Government officials approve controversial trial of embryonic stem cell treatment for progressive form of blindness.
A US company will test human embryonic stem cells to treat blindness in a bid to examine how the controversial procedure works in humans.
Advanced Cell Technology, a California-based biotech company, announced the planned test on Monday, the second such clinical trial.
Bob Lanza, chief scientific officer at Advanced Cell Technology said that the process has been tested on rats and mice and has been found to halt the progressive disease without causing tumors or other side effects.
"These cells have been really performing quite spectacularly in the animals.

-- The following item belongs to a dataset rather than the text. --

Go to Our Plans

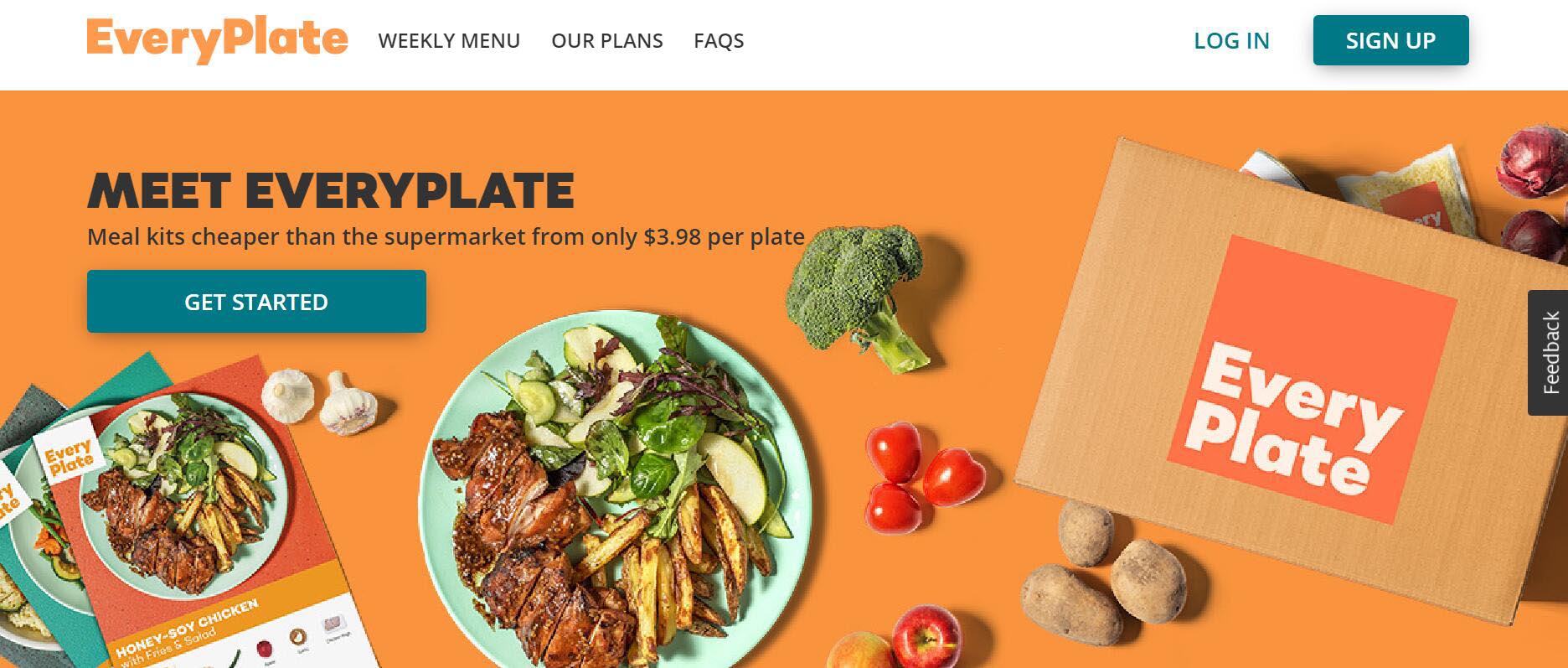(x=607, y=40)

If we can see that in the human patients we will hit a home run here," Lanza said.
The trial was allowed to go ahead after the US Food and Drug Administration cleared its application to start a phase I study.
Only 12 adult patients will participate in the trial that could help treat patients with a common form of vision loss that can affect children as young as six. These patients do not expect to have their vision restored as the test's main objective is to gauge safety.

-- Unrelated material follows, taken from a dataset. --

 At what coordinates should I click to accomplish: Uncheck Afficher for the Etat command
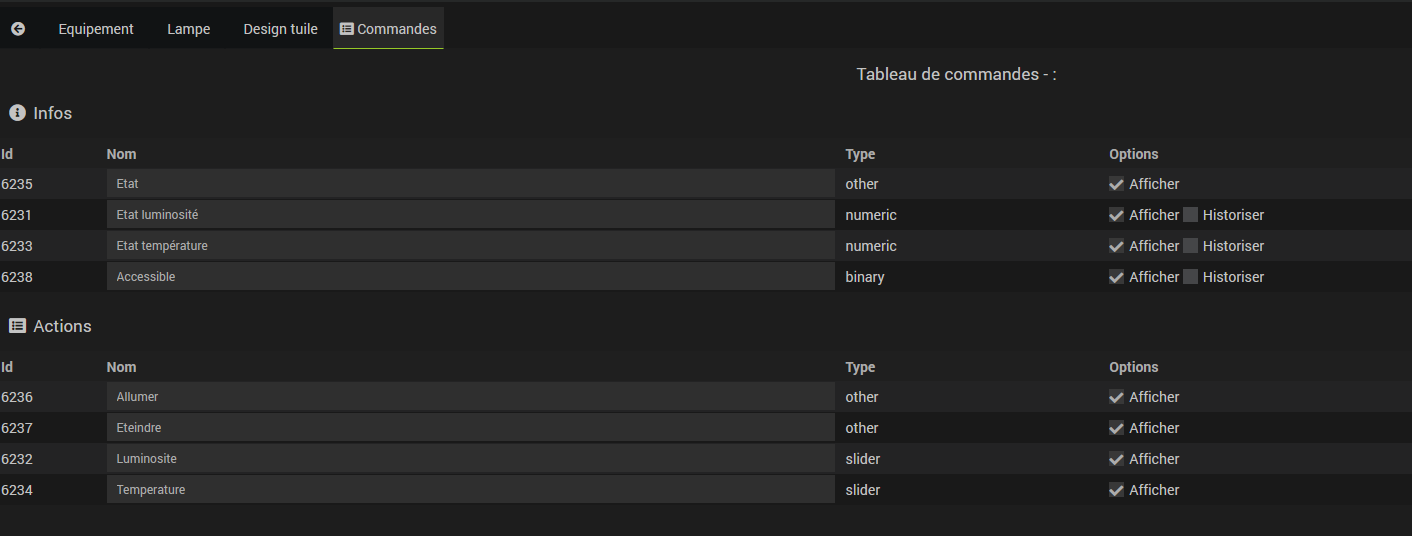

The experiment would eventually be carried out on younger patients to see if it can prevent blindness.
A similar trial was initiated in October by another company, Geron Corp, the first of its kind to test human embryonic stem cells in patients with spinal cord injuries.
Scientists believe that the use of embryonic stem cells as a treatment for diseases such as cancer holds great promise, but the process has been opposed by religious conservatives.
Embryonic stem cell research is a controversial process as it involves destruction of human embryos in order to obtain the cells that are capable of developing into almost every tissue of the body.
The latest treatment involves injecting the retinal cells derived from human embryonic stem cells, into the eyes of patients with Stargardt's Macular Dystrophy, a disease which affects around 25,000 people in the United States.
Patients often experience blurry vision, difficulty seeing in low-light and eventually most lose their ability to see at all. The disease can be inherited by a child when two parents carry the gene mutation that causes it.
Researchers expect to see results in real-time due to the use of high resolution instruments that allow them to track the cells in the eye, with an assessment of the progress possible within six weeks.
The company has said that as the trial has never been done before, it is difficult to know the results.